[Development] char8_t summary?

Sat Jul 13 13:41:21 CEST 2019

On Friday, 12 July 2019 17:37:59 -03 Matthew Woehlke wrote:
> That said, I took a look at startsWith, and... surprise! It is *already
> a template*. So at least in that case, it isn't obvious why adding more
> combinations would be so terribly onerous.

Again, note how the template implicitly assumes things. A 3-character string 
cannot be present at the beginning (startsWith), end (endsWith) or anywhere in 
the middle (contains, indexOf, lastIndexOf) of a 2-character one, for example.

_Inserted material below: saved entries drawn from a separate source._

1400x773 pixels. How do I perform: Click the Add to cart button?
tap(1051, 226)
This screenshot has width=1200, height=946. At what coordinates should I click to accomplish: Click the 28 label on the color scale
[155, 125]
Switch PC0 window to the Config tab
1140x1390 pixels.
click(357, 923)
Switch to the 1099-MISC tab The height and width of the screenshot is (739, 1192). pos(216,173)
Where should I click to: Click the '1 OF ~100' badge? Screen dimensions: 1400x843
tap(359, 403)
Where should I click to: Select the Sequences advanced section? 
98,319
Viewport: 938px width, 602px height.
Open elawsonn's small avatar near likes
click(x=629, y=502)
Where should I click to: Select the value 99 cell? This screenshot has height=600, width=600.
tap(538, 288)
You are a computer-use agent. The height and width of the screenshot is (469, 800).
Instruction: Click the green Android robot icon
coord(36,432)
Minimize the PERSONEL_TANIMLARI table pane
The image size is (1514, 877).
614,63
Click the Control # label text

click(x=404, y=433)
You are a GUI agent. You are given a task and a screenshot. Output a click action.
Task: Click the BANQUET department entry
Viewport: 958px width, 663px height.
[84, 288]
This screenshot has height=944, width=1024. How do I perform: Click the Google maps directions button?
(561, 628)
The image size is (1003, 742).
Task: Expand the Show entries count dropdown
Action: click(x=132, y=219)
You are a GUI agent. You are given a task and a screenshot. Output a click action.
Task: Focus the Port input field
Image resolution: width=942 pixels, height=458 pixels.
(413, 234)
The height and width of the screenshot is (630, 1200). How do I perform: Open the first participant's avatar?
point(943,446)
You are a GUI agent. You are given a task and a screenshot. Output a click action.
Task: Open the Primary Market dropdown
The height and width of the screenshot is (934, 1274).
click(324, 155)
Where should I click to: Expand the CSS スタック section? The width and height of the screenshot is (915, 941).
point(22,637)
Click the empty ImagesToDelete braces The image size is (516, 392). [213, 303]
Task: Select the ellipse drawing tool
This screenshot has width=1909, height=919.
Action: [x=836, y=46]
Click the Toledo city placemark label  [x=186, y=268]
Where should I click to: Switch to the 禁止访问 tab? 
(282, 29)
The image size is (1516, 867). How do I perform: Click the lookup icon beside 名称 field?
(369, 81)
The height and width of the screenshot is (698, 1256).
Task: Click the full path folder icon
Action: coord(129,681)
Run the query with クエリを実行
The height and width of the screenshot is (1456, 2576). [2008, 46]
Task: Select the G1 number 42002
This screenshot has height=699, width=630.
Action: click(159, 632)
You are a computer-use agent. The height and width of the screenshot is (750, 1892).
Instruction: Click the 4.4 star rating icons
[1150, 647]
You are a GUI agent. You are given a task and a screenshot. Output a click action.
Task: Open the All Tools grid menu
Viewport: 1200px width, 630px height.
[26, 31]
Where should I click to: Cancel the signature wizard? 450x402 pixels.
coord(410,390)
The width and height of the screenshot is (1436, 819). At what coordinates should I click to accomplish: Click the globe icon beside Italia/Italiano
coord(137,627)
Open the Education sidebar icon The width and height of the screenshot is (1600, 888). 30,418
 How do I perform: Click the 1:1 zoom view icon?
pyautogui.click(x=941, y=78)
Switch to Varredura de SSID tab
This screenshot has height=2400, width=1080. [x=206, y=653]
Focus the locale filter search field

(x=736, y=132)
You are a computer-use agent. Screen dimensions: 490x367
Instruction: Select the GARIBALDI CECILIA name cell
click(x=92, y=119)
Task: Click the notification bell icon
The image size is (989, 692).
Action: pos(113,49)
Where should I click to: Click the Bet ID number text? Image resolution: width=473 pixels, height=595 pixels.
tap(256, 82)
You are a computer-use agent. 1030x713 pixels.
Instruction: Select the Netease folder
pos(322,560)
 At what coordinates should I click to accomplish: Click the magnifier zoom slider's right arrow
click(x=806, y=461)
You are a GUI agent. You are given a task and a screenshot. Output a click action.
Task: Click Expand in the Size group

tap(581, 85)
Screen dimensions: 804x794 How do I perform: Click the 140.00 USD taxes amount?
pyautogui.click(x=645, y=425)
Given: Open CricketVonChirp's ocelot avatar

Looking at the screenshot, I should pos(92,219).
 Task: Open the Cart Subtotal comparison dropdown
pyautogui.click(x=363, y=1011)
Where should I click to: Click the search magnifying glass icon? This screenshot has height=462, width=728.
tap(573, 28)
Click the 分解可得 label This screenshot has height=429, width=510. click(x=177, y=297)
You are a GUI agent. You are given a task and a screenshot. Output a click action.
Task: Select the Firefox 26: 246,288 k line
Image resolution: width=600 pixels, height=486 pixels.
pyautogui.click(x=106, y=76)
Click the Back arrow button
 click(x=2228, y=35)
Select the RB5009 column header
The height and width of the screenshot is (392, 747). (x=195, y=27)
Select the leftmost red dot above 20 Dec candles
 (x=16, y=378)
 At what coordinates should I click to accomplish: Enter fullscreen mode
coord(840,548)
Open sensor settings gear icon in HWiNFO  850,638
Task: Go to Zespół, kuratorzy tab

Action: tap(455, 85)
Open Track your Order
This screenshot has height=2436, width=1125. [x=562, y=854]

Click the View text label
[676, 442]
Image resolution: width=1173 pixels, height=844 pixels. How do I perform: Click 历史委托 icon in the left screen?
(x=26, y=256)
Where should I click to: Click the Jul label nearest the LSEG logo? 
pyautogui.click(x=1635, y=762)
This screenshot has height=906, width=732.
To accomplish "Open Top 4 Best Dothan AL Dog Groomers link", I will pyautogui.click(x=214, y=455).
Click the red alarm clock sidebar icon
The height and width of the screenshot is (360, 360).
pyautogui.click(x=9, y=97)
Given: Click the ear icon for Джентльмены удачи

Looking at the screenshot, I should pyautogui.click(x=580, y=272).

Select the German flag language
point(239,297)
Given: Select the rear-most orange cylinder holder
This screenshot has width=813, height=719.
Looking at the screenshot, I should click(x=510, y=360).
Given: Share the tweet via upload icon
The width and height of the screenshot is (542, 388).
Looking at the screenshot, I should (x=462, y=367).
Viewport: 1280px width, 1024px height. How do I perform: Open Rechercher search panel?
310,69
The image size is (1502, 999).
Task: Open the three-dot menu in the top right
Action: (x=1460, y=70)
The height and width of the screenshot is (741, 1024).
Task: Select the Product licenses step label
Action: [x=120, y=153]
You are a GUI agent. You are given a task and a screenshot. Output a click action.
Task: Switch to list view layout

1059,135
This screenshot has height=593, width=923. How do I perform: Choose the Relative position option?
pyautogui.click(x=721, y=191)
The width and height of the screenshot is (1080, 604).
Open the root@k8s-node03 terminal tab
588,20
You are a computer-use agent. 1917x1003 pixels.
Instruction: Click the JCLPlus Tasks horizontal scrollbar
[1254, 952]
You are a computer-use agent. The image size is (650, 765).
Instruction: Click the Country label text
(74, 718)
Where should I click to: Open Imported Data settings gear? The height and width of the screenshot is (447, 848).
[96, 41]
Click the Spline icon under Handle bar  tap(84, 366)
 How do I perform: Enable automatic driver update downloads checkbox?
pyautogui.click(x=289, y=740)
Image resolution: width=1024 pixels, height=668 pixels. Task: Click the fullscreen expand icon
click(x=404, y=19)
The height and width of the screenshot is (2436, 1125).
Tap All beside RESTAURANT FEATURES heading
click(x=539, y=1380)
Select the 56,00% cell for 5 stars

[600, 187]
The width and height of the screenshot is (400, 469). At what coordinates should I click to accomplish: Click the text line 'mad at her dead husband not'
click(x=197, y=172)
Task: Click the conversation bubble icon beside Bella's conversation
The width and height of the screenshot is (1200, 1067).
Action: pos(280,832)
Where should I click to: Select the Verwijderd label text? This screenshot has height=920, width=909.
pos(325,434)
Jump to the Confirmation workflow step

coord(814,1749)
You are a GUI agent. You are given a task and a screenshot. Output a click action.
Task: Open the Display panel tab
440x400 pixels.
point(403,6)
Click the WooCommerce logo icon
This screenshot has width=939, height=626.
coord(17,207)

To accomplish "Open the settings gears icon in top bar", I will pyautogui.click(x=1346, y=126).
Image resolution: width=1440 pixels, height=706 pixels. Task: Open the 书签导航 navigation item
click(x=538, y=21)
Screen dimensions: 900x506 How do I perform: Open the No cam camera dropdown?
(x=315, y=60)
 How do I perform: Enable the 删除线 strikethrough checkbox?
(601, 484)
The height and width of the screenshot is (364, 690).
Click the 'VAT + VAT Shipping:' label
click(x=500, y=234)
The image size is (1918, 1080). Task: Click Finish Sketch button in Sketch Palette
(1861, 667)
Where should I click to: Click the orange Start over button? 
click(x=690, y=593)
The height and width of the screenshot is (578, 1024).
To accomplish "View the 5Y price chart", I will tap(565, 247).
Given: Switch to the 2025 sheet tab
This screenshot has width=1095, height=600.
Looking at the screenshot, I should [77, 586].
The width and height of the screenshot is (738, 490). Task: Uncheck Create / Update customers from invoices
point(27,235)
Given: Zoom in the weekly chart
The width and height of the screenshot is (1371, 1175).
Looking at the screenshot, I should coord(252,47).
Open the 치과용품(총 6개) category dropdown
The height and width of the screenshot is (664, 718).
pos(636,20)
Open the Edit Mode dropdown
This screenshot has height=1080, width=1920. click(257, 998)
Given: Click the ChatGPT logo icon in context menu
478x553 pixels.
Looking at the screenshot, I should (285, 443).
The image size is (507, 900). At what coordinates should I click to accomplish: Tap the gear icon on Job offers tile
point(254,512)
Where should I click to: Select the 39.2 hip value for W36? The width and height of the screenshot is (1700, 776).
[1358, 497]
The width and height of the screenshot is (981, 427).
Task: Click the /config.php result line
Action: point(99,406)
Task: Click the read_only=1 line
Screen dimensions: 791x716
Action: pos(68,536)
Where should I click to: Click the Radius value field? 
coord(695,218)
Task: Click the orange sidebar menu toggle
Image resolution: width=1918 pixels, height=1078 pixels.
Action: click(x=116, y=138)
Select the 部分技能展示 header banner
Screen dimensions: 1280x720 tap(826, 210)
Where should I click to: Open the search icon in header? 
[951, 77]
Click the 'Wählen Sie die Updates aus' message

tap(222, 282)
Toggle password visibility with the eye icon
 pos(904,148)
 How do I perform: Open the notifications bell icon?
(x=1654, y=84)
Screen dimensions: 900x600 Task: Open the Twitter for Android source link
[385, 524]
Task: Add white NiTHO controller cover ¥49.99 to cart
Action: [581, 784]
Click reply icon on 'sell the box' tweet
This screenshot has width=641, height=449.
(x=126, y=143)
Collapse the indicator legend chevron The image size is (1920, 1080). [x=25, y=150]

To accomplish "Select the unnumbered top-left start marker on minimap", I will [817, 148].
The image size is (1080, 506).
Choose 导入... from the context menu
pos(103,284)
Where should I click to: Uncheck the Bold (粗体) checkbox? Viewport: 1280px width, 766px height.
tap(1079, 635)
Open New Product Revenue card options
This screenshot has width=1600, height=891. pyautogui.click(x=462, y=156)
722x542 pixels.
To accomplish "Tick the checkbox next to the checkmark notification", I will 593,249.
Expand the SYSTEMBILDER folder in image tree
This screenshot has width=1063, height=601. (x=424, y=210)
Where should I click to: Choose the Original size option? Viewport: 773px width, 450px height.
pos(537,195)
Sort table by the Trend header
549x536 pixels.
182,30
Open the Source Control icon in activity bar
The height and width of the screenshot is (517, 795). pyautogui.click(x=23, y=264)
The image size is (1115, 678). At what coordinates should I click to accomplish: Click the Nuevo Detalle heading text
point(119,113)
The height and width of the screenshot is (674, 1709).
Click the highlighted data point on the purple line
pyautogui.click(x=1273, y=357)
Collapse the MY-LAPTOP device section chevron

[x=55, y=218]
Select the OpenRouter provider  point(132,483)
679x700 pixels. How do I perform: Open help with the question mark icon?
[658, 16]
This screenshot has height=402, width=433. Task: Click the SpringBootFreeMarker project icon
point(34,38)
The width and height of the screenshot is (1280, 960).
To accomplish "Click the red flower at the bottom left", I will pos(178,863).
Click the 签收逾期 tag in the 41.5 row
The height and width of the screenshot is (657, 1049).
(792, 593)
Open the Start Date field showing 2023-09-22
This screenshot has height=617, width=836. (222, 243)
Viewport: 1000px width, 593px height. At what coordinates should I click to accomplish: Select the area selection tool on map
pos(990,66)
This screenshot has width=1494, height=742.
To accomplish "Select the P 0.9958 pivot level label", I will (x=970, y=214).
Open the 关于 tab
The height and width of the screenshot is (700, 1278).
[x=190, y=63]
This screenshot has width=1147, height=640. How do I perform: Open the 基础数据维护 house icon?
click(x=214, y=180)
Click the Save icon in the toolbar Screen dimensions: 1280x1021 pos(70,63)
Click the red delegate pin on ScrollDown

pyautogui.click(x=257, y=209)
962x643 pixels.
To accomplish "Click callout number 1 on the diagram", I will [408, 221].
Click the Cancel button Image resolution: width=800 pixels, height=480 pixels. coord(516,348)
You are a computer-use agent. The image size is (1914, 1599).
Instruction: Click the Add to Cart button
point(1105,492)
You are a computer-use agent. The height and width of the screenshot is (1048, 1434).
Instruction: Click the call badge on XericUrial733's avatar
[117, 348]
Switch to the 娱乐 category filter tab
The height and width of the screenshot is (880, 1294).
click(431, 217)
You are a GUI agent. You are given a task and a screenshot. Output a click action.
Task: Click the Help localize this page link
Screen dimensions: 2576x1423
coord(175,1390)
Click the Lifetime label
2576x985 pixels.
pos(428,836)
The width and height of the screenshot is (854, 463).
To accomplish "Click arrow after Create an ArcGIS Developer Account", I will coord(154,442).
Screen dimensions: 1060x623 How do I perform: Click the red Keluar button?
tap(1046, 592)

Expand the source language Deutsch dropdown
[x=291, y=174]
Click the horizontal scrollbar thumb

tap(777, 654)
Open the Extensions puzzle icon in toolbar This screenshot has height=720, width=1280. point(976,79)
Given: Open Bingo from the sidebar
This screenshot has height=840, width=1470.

But a 2- and 3-byte UTF-8 string can be the prefix of a 1-character UTF-16 
string and a 4-byte UTF-8 string can be the prefix of a 2-codeunit UTF-16 (1 
character). That means implementing UTF-8 functions requires different 
algorithms in the first place. That means templates are not usually the 
answer.

I'm not saying impossible. You can, by writing sufficiently generic algorithms 
that scan the strings in lockstep (you can scan UTF-8 backwards, after all). 
But the reason you don't *want* to is that our Latin1 and UTF-16 algorithms 
are optimised, often vectorised, for their purpose. We don't want to lose the 
efficiency we've already got.

And I'm not saying we shouldn't have UTF-8 algorithms or even a 
QUtf8StringView or some such. It would have helped in CBOR, for example, see 
QCborStreamWriter:
    void appendTextString(const char *utf8, qsizetype len);

This is one that should at least get the overload.

-- 
Thiago Macieira - thiago.macieira (AT) intel.com
  Software Architect - Intel System Software Products